Selon le rapport IBM Cost of Data Breach 2020, le coût moyen d’un vol de données intervenant dans le cadre du télétravail peut atteindre jusqu’à USD 137 000 pour une entreprise. Il y a eu une série d’attaques sur les plateformes de visioconférence.

Ainsi, entre février et mai 2020, plus de 500 000 personnes ont été victimes de violation de données personnelles (noms, mots de passe, adresses mail) et ces données ont été vendues sur le “dark web”. Un rapport du Fonds monétaire international explique : « Au cours de la pandémie, il se peut que certaines tâches relatives aux systèmes et aux données sensibles, qui d’ordinaire ne peuvent être effectuées en dehors des locaux, comme les opérations de trésorerie, soient accomplies à distance. Les contrôles existants ne suffiront pas forcément à protéger les fonctions, les systèmes et les données critiques. »

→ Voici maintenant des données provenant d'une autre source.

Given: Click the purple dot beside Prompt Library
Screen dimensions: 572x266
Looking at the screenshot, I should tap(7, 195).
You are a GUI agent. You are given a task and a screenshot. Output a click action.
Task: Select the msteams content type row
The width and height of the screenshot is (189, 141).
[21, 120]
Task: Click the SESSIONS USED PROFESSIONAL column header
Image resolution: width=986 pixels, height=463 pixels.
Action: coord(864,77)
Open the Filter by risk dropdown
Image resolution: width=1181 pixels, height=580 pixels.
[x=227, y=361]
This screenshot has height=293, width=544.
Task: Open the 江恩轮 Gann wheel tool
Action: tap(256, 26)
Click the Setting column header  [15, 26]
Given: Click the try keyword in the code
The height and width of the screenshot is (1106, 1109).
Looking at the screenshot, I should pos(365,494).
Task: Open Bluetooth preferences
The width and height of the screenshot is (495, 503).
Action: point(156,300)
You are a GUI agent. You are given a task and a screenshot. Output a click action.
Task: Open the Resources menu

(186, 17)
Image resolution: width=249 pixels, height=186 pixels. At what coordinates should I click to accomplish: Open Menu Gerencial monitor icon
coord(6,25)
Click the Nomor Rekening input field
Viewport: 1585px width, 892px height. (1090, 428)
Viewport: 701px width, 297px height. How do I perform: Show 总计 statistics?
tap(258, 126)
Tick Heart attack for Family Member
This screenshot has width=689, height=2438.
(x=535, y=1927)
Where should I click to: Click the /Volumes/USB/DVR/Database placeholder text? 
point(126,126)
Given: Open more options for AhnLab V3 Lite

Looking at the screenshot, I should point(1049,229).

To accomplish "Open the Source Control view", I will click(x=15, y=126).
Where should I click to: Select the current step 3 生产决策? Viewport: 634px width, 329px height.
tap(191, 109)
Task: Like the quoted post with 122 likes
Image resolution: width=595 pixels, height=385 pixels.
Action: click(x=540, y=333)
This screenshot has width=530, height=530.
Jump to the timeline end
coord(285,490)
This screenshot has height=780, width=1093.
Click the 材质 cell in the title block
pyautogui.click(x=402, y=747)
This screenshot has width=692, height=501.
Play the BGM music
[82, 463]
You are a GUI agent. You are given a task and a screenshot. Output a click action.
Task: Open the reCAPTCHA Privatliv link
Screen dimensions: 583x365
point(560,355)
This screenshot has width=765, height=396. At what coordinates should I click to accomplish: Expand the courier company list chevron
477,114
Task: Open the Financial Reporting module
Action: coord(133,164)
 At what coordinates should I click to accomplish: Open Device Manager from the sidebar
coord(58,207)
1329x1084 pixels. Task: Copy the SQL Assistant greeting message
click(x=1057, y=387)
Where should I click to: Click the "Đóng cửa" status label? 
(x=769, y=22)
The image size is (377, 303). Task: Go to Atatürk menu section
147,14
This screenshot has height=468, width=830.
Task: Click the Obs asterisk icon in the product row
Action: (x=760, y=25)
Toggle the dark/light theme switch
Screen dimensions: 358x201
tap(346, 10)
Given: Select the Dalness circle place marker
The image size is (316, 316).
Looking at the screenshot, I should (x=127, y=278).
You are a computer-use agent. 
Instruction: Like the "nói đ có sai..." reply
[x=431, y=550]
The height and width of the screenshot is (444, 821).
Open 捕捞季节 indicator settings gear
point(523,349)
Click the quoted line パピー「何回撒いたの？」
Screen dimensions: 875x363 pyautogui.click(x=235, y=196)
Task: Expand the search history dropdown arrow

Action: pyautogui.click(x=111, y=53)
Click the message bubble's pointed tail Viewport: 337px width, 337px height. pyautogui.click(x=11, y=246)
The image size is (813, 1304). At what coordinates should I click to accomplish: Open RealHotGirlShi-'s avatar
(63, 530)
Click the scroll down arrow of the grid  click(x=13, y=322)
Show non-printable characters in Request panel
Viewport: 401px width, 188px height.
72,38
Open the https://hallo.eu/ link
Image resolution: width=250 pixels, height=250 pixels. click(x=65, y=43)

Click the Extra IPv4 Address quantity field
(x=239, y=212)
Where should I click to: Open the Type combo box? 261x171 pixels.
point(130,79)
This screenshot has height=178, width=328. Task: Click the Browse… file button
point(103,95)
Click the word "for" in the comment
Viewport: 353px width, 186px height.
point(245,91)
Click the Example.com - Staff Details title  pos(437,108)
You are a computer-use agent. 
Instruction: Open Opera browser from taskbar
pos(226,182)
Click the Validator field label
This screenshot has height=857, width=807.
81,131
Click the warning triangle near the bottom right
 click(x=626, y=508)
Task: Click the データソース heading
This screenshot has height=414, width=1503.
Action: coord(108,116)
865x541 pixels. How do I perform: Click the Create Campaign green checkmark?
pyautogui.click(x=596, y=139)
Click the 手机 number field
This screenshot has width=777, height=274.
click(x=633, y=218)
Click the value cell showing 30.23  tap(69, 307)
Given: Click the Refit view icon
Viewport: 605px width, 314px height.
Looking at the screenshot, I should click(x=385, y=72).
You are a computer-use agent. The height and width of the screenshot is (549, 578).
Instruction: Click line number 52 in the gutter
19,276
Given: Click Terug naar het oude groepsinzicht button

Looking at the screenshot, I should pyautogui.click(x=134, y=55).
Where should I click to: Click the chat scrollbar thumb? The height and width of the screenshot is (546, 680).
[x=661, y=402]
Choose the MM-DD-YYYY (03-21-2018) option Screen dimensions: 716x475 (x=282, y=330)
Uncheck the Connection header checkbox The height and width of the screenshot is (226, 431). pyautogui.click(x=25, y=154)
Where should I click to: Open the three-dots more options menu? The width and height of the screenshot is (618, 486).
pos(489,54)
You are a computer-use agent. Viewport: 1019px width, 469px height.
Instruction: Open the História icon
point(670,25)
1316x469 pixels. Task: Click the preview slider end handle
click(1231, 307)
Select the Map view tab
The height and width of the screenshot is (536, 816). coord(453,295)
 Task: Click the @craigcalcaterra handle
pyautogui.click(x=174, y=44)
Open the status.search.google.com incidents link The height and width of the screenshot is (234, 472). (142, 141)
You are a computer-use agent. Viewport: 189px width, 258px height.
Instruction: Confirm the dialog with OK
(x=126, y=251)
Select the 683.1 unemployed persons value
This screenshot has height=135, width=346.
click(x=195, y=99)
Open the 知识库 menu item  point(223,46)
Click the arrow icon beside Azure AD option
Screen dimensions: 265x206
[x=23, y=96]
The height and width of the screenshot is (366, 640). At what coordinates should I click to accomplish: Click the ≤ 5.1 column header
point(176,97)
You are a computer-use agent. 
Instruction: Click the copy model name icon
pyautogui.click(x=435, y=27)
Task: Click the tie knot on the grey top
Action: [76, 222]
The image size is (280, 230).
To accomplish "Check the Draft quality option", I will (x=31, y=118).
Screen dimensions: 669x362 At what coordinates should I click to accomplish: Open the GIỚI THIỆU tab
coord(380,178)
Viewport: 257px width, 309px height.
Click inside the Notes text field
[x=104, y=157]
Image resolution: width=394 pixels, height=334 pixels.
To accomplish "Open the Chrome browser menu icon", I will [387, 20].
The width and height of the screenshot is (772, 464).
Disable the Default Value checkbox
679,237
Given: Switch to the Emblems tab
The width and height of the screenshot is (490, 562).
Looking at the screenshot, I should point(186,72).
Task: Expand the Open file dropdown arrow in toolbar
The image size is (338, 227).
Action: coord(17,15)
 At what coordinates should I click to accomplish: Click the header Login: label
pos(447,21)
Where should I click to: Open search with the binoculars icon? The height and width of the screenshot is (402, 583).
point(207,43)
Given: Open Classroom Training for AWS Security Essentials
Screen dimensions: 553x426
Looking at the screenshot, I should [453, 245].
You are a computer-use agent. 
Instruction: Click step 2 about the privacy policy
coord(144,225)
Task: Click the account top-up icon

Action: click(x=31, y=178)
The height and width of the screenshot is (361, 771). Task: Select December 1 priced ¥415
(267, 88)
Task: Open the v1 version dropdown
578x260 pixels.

Pour Krishna Radhakeesoon, « vous pouvez avoir mes meilleures technologies, mais vous êtes toujours sous la menace des cybercrimes ». En fait, 90% des cybercrimes sont tributaires de l’erreur humaine. « Many people when move to home, feel very relaxed and the way they behave increases the risks », dit-il. Krishna Radhakeesoon indique que plusieurs banques ont fait appel aux services de BDO IT Consulting pour former leurs clients “corporate” aux principes de base de la cybersécurité.